I’m typing this in Broadsheet; I am editing it now in 1369, the Monday after the Friday it says it has been posted. I had meant to type more then but hadn’t, and need to post this. Enough time has passed that the local newspapers by the door devote the entire front page to the bicycle deaths. Two separate articles, which both detail the same names, times, professions, and deaths. after continuous heat for days, the day before yesterday brought a large thunderstorm, after which the atmosphere has been calm, the sky clear, and the temperature low, as if the Earth’s fever had broken. Outside a man in a Broadsheet tee-shirt (slightly faded from use) is reading massive hardback with a serious expression (he has a Broadsheet mug and a Warby Parker glasses case on his two-top, and must be an employee; I catch sight of a large tattoo of a Roman numeral clock face on his left forearm). The cafe has emptied and refilled slightly after a midday lull. I may walk toward Harvard afterward; the weather encourages something between calm and lethargy.
1369 has filled and emptied over the course of Monday morning. It was 9:00 when I got here and it is now 10:00. The rhythm is so fixed, and I have been here many times over this same period. The barista who appears to be an owner or manager (older than the rest, soft Italian accent, and wild, curly hair) clearly recognizes me, but asks sheepishly for my name (which I don’t mind; the recognition is still implied). They play Snail Mail and Phoebe Bridgers, which doesn’t happen all of the time, and feels pleasingly cliche for the type of cafe it is, especially as the crowd thins past 10:00 to those with non-standard jobs.
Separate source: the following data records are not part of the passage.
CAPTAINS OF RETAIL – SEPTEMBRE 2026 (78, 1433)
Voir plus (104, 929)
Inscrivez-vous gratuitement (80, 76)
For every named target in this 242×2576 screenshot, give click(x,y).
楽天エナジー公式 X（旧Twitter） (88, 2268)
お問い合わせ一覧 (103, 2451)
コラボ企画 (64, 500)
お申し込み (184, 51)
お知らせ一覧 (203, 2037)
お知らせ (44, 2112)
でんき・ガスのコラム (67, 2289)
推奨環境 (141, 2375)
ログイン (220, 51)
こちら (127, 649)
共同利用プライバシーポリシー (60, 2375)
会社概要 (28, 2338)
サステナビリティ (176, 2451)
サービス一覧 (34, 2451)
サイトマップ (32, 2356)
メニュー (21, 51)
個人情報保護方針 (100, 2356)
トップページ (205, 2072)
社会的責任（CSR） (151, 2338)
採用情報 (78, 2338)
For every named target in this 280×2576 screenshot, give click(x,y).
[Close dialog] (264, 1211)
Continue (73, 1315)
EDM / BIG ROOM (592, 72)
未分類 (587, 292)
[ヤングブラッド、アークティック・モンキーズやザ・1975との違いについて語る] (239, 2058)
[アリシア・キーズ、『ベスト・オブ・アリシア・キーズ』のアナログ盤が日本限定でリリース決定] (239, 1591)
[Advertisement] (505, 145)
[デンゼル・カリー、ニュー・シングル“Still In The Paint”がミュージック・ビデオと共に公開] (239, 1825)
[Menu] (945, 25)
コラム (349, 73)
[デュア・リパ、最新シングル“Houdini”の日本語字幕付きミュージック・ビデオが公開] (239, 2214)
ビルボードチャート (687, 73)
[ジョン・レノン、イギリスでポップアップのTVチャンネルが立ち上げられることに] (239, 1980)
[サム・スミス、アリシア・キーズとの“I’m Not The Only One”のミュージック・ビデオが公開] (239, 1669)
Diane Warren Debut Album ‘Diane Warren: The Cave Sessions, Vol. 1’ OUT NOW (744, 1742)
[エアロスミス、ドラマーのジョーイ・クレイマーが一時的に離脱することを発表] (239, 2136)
A lesbian couple across the cafe speak conspiratorially; both have tattoos but only one has bleached microbangs, the other settling for a straight bob. A man in noise cancelling headphones with a branded highlighter and Bic pen, idly reading. Yesterday I spent part of the day at Faro café; an older man read and marked up two heavy books simultaneously (their columnar format made me think scripture). A month ago I saw a pale young person on a bench near this cafe reading a physical copy of ‘House of Leaves.’ I break up my day reading ‘Prozac Nation’ and the books bought at Brattle. As I type this the man with the parrot comes in (the parrot says something, I’m not sure what, which is why I look up). Occasionally, but not today, a man, perhaps homeless, comes in and orders coffee or food; he speaks only Portuguese, I’ve gathered, and very loudly and unclearly, with some sort of stutter. The staff has learned a little, and has to talk him down sometimes.